Los inquisidores no han librado de la condena ni siquiera a sus colegas, como Ratzinger a Hans Küng –ambos catedráticos en la Universidad de Tübingen-, ni han tenido en cuenta su etapa de mecenazgo como Ratzinger con Leonardo Boff, a quien pagó de su bolsillo la publicación de su tesis y luego le condenó al silencio, ni a asesores conciliares que luego fueron acusados de desviaciones doctrinales como el teólogo belga Edward Schillebeckx y el moralista alemán Berrnard Häring, ambos llamados por Juan XXIII como asesores del concilio Vaticano II e inspiradores de la reforma de la Iglesia y del diálogo de esta con la cultura moderna.

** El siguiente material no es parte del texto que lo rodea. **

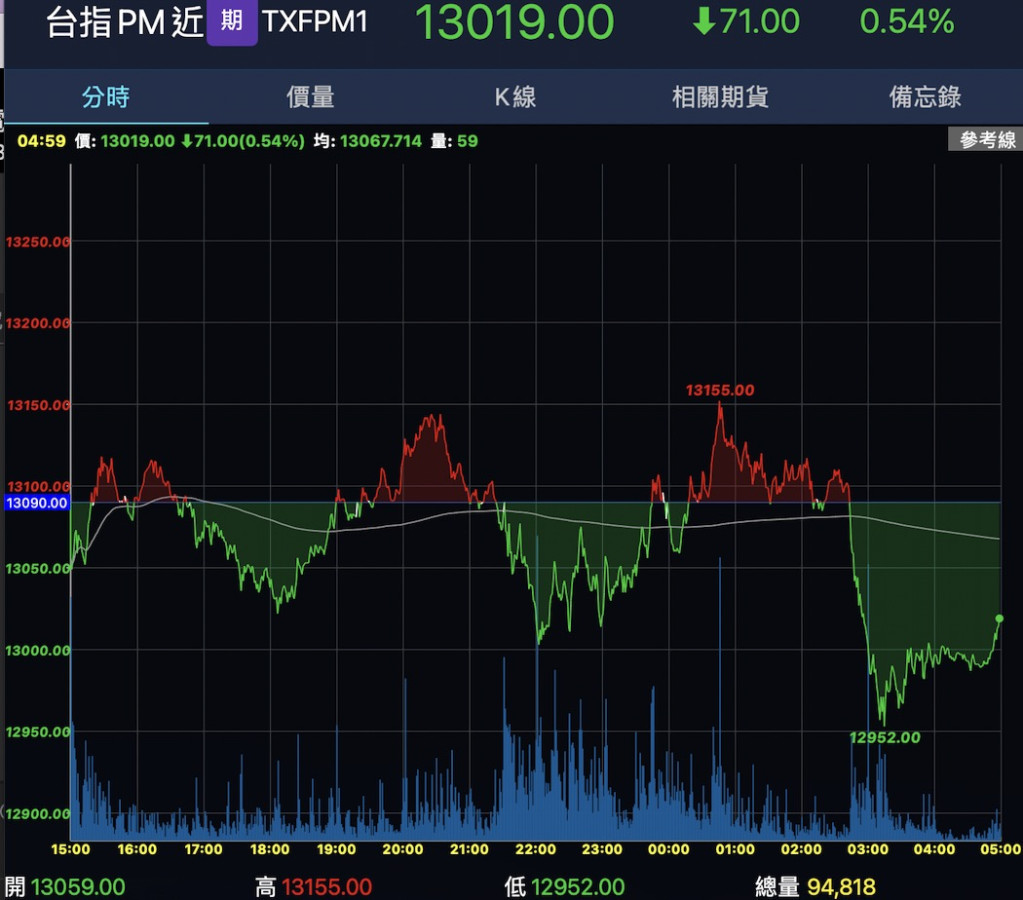Click the purple 期 badge icon
This screenshot has width=1023, height=900.
click(x=232, y=22)
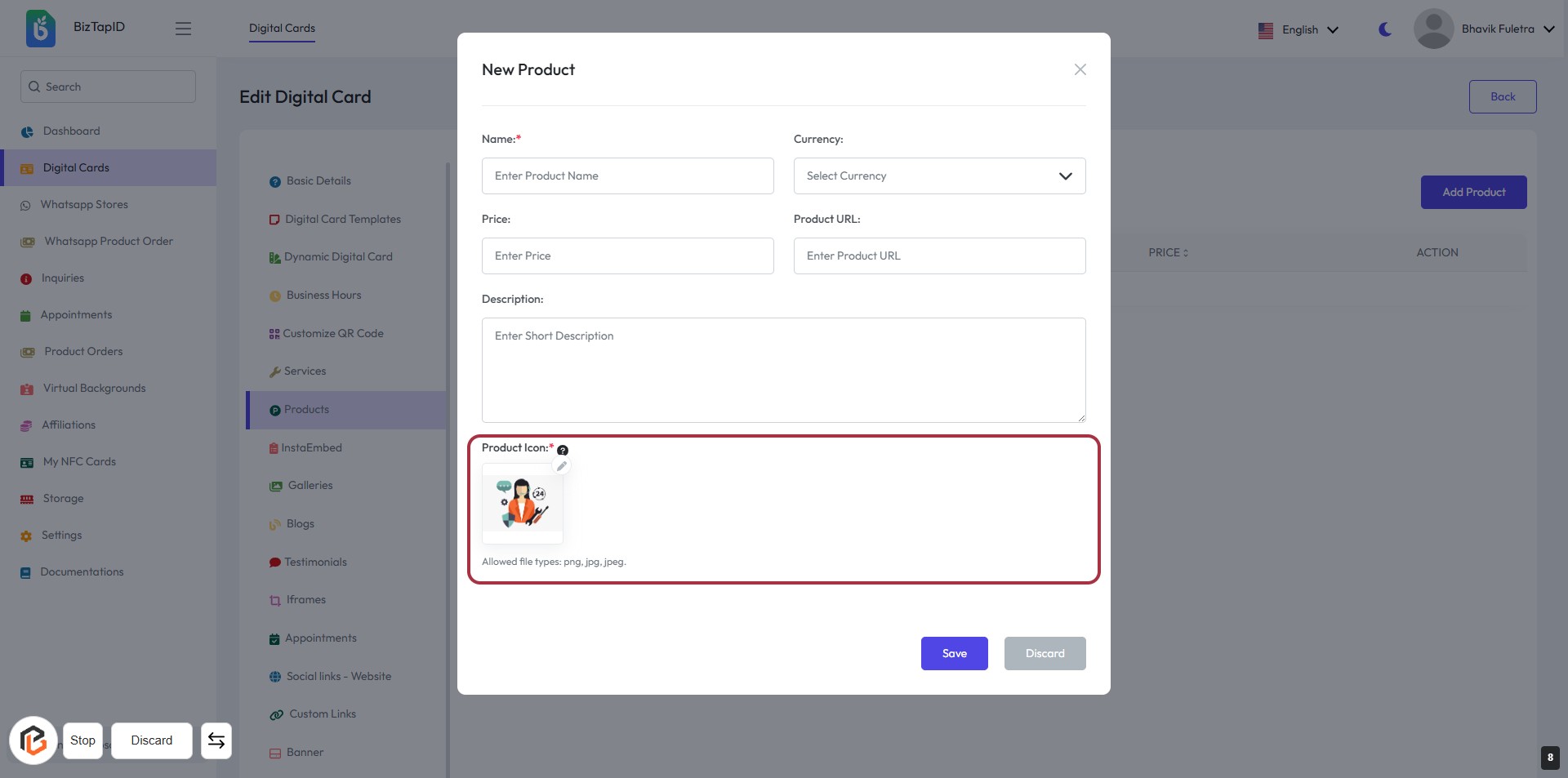
Task: Click the Enter Product Name field
Action: (x=627, y=176)
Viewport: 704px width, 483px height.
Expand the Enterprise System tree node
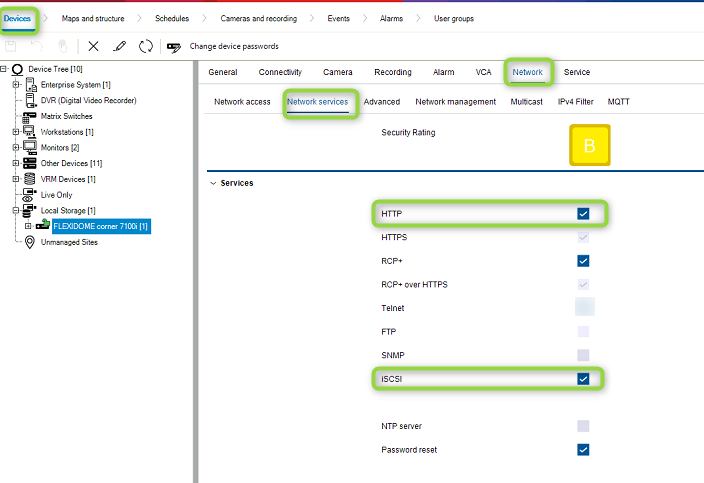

En un momento u otro de su vida todos han tenido que sentarse en la silla de Galileo la mayoría de las veces con el veredicto de culpabilidad dictado de antemano, que se traducía en retirada de la cátedra, censura de sus publicaciones e incluso destierro, como le sucedió a Congar, quien en su ancianidad fue nombrado cardenal.

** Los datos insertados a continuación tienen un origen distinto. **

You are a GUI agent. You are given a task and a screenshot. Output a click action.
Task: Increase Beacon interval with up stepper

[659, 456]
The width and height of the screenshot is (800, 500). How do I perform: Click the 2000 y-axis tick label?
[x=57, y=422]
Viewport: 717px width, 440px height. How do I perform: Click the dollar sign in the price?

Hubo dos excepciones: Schillebeeckx que, tras tres procesos, salió indemne y sin ceder un ápice en sus posiciones doctrinales por la contundencia de su defensa ante la Congregación para la Doctrina de la Fe (CDF), y Häring, que, tras diez años de juicio, llegó a decir al Inquisidor de la Fe que le tocó en suerte que prefería estar ante los tribunales de las SS que ante el Santo Oficio. ¡Cómo sería el proceso!
Peor suerte corrieron otros teólogos y científicos que dieron con los huesos en la hoguera. Fue el caso de la beguina francesa Margarita Porete, quemada junto con su libro Espejo de las almas simples en la Plaza de Grève (1310). Igual suerte corrió el científico Giordano Bruno quemado en el Campo de las Flores (1600) ¡qué cruel ironía! El mismo final tuvo el reformador checo Juan Hus (1415) delante de las murallas de la ciudad alemana de Constanza. No fue mejor el destino de Miguel Servet, pasto de las llamas junto con su libro condenado en la colina ginebrina de Champel (1553).

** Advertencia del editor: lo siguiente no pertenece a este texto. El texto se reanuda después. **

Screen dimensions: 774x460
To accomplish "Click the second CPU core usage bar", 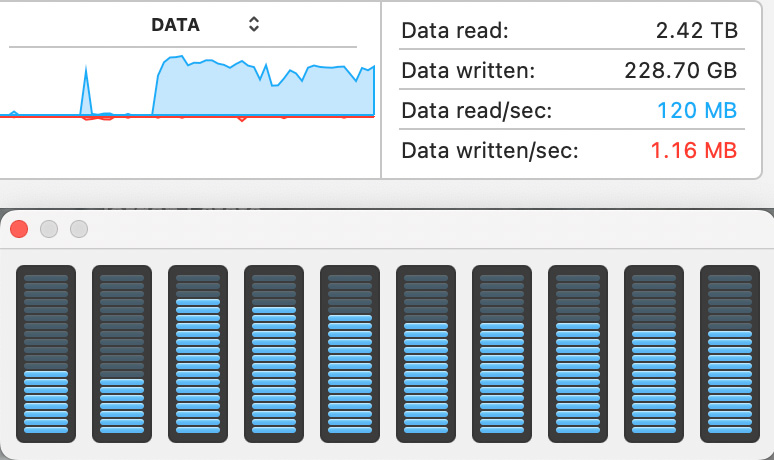I will (x=122, y=354).
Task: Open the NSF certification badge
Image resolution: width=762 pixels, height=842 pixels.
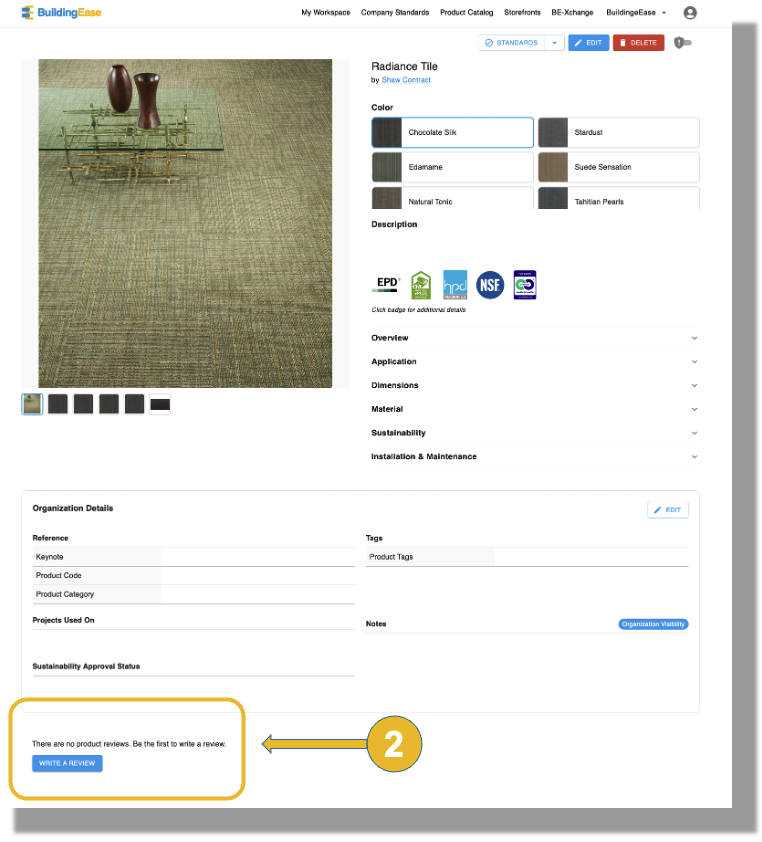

La silla de Galileo o la hoguera: son las dos salidas de la Inquisición para los heterodoxos.
¿Y hoy? Ya no hay piras crematorias físicas que consuman los cuerpos de los herejes, pero sigue habiéndolas psicológicas y morales, que pretenden quemar las conciencias críticas y minar las mentes religiosas más lúcidas, aunque, muchas veces sin conseguirlo, ya que éstas no renuncian a la libertad de pensamiento y de expresión, ni venden su palabra por un plato de lentejas.
Inquisidores y herejes sigue habiendo hoy. Y los habrá mientras los funcionarios de Dios se erijan en tribunal inmisericorde que suplante el juicio misericordioso de Dios.
En el frontispicio de su libro 'El ateísmo en el cristianismo' escribe Bloch: "Lo mejor de las religiones es que crea herejes". Quizá lleve razón.